This article was less a practical look into how to write fast Haskell code and more a peel-back-the-curtain look. Practically, you'd just use the vector lib [0] which has massive amounts of stream fusion built into it and exposes only very simple immutable and mutable APIs.

[0] http://hackage.haskell.org/package/vector


As you acknowledge yourself, whether Haskell makes you think or not relies on what you're trained to read.


Yes, you're right that Haskell is probably easier to read for someone with the mathematical background. But I'm referring to the cognitive overload incurred when you try to optimize it, thinking about list creation costs, then stream fusion to avoid it: most physicists or mathematicians will cringe at the thought of having to think about these "computer sciency optimization stuff". As opposed to this, a crude tool such as Cython or C or even Fortran allows one to just "skip thinking" about these and still have fast enough code.

Haskell is great if you want to expand your CS knowledge, but not if your math/physics/engineering problem is already so complicated that it uses up all your available brain cycles and working memory and you just can't squeeze thinking about language-specific optimizations too. I guess this is why it's only used by companies like Galois and such that are already neck deep in advanced CS problems and used to thinking about them all the time.


There is a saying: first make it work, then make it work fast. The problem with doing the second in imperative languages is that you need to pull all your working code apart and rewrite it. Haskell separates the "make it work" from the "make it work fast".

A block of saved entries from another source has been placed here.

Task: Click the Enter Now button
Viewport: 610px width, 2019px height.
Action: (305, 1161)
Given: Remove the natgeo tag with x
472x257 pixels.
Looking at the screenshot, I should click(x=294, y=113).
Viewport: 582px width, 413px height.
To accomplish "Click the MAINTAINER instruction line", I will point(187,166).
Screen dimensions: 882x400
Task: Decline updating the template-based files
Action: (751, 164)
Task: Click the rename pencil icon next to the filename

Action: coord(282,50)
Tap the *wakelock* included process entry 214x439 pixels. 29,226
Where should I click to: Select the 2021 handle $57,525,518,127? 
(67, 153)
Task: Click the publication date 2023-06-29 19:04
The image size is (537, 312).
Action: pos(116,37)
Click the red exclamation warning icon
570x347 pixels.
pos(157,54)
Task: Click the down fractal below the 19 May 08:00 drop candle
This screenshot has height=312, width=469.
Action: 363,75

Except that no one actually thinks about that stuff when writing actual vector code. Trust me, I have written several real time 3D reconstruction algorithms (such as SLAM) in Haskell and was not thinking about stream fusion at all.

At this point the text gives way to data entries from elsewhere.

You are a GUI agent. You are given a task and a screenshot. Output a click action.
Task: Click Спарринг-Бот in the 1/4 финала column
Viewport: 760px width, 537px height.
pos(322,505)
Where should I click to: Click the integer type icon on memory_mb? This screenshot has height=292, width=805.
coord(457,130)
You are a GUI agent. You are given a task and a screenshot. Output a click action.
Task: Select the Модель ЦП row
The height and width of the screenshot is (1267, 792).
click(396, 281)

But I'm referring to the cognitive overload incurred when you try to optimize it, thinking about list creation costs, then stream fusion to avoid it

That's not true. This article is about a library that works as a drop-in replacement of the default list processing functions in the Prelude. Eventually, it may be possible that these functions will be put into the Prelude itself. This would allow naive users to get all the performance gains from stream fusion without ever knowing it's happening. All of the "cognitive overload" is taken care of by the researchers who developed this technique and the library authors who implement it.

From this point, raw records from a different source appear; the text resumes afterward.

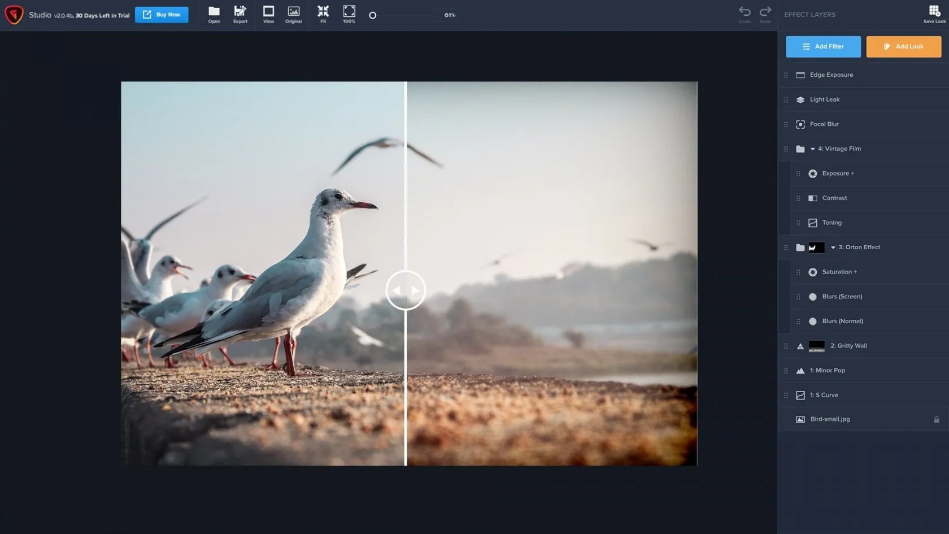Click the Add Filter button
This screenshot has width=949, height=534.
(823, 46)
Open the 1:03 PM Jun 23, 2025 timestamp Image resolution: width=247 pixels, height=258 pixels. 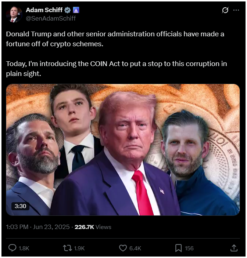pos(38,227)
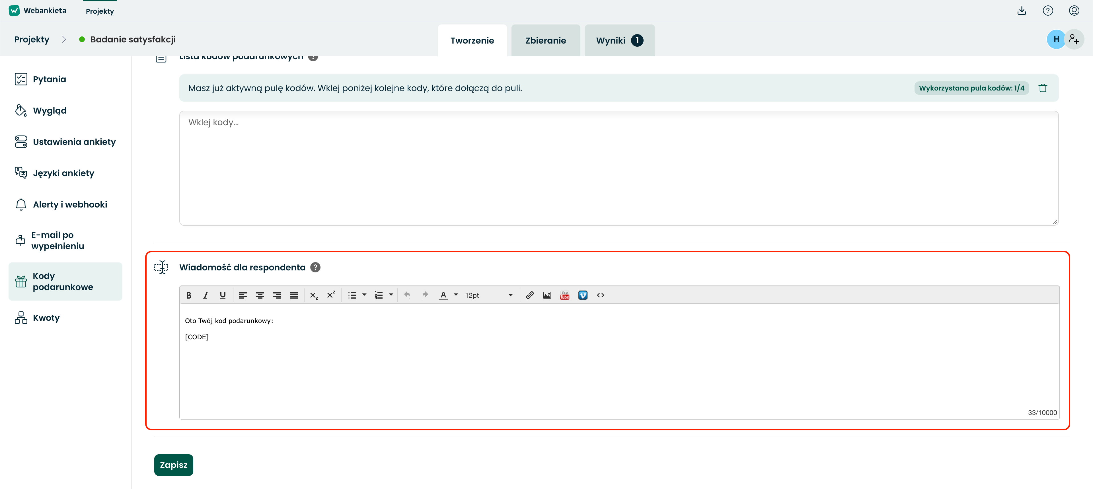This screenshot has height=489, width=1093.
Task: Insert a YouTube video
Action: [x=564, y=295]
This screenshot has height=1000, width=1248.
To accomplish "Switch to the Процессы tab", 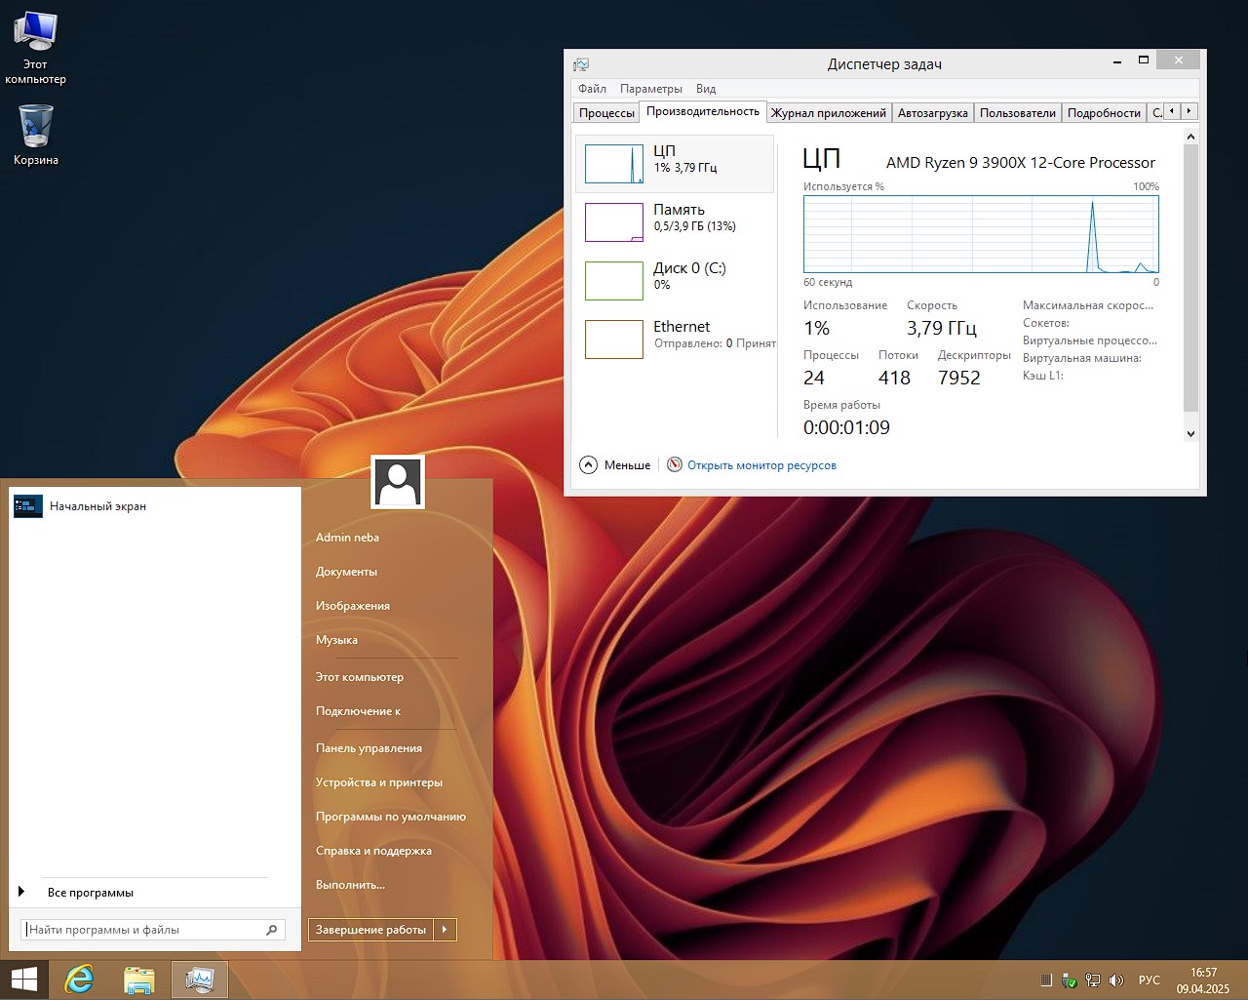I will coord(605,113).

> Yes, you're right that Haskell is probably easier to read for someone with the mathematical background.

I am quite taken by Haskell, and I have the whopping mathematical background of two introductory courses from my institute of mathematics.

> But I'm referring to the cognitive overload incurred when you try to optimize it, thinking about list creation costs, then stream fusion to avoid i

The author didn't need to know what stream fusion was; all they did was import a library... it might as well have been called import MagicallyOptimizingPrelude and it would have the same effect.


I take issue with this benchmark since comparing it to Haskell is not illuminating since the Cython cdef function is straight C and being called as a foreign function. If you do the same in Haskell via the Haskell C FFI it ends up being roughly the same as the C code ( not surprisingly ).

Having written quite a bit of Cython, I refuse to touch it anymore given how wildly undefined it's behavior can be with intermingling Python and C semantics.


I agree. I think the Cython version is eminently readable.


I have reimplemented the function in Julia and it took 16.51 seconds to run, compared to 0.19 seconds when running C version.

Here is the code, perhaps someone else would know how to optimize it.

CODE:

    function main(max_a0)
       longest = max_len = len = a = 0
       for a0 in 1:max_a0
          a = a0      
          len = 0
          while a != 1
             len += 1
             a = ((a%2==0) ? a : 3*a+1)/2
          end
          if len > max_len
             max_len = len
             longest = a0
          end
       end
       println("($max_len, $longest)")
    end

    @time main(1000000)

CMD:

    $ julia collatz.jl 
    (329, 837799)
    elapsed time: 16.436623922 seconds (4206873264 bytes allocated)

    $ julia --version
    julia version 0.3.0-prerelease+143


WOW, I was able to optimize down to 0.88 seconds by specifying type for a variable like this a::Int64. It's by a factor of 18.6!

Here is the new code:

    function main(max_a0)
       longest = max_len = len = a = 0
       for a0 in 1:max_a0
          a = a0      
          len = 0
          while a != 1
             len += 1
             a::Int64 = ((a%2==0) ? a : 3*a+1)/2
          end
          if len > max_len
             max_len = len
             longest = a0
          end
       end
       println("($max_len, $longest)")
    end

    @time main(1000000)
CMD:

    $ julia collatz.jl 
    (329, 837799)
    elapsed time: 0.882312881 seconds (1377276 bytes allocated)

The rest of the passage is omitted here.